THE PROBLEM:
Entries follow. Give back exactly the lines starting at the one containing "Task: Reply to" and ending at the one containing "has width=1280, height=720.", and no other lines.

EXTRACTED MATERIAL:
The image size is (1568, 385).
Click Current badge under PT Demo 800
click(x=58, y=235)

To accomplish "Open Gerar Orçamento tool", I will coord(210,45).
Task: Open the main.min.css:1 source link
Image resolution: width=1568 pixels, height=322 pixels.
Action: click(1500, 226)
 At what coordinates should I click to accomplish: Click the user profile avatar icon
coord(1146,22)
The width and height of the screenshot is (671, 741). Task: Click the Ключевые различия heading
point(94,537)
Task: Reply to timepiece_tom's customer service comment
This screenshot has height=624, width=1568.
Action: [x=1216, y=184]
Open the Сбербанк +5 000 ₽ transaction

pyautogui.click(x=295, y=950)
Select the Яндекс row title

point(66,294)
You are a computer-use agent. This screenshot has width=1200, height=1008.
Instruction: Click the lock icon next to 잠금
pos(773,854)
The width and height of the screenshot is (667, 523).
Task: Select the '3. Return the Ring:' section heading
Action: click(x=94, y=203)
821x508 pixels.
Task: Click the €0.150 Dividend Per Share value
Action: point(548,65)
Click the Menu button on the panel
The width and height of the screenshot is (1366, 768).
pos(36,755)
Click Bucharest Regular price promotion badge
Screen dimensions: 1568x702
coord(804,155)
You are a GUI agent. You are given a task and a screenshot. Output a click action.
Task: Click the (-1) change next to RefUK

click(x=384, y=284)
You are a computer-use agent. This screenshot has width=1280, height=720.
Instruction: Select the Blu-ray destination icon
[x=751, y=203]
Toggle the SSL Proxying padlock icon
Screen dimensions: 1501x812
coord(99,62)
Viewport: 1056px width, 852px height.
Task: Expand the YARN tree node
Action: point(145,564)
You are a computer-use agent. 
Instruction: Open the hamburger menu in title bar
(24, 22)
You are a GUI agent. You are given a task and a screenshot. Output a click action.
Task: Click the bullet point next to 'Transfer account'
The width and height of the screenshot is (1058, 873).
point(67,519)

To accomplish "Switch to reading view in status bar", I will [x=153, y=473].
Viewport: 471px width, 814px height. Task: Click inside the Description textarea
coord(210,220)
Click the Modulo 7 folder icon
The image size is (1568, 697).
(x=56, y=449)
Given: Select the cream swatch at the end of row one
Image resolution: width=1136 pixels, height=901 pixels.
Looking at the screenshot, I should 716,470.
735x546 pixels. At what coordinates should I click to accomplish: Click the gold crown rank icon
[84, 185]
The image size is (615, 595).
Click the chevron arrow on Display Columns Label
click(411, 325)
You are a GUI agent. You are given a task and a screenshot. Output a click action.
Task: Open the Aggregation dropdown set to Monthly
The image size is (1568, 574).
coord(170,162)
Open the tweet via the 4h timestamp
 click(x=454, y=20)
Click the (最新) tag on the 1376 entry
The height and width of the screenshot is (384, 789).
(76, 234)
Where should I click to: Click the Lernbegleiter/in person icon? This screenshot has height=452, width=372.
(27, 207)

OUTPUT FOR THIS EXERCISE:
Task: Reply to timepiece_tom's customer service comment
This screenshot has height=624, width=1568.
Action: [x=1216, y=184]
Open the Сбербанк +5 000 ₽ transaction

pyautogui.click(x=295, y=950)
Select the Яндекс row title

point(66,294)
You are a computer-use agent. This screenshot has width=1200, height=1008.
Instruction: Click the lock icon next to 잠금
pos(773,854)
The width and height of the screenshot is (667, 523).
Task: Select the '3. Return the Ring:' section heading
Action: click(x=94, y=203)
821x508 pixels.
Task: Click the €0.150 Dividend Per Share value
Action: point(548,65)
Click the Menu button on the panel
The width and height of the screenshot is (1366, 768).
pos(36,755)
Click Bucharest Regular price promotion badge
Screen dimensions: 1568x702
coord(804,155)
You are a GUI agent. You are given a task and a screenshot. Output a click action.
Task: Click the (-1) change next to RefUK

click(x=384, y=284)
You are a computer-use agent. This screenshot has width=1280, height=720.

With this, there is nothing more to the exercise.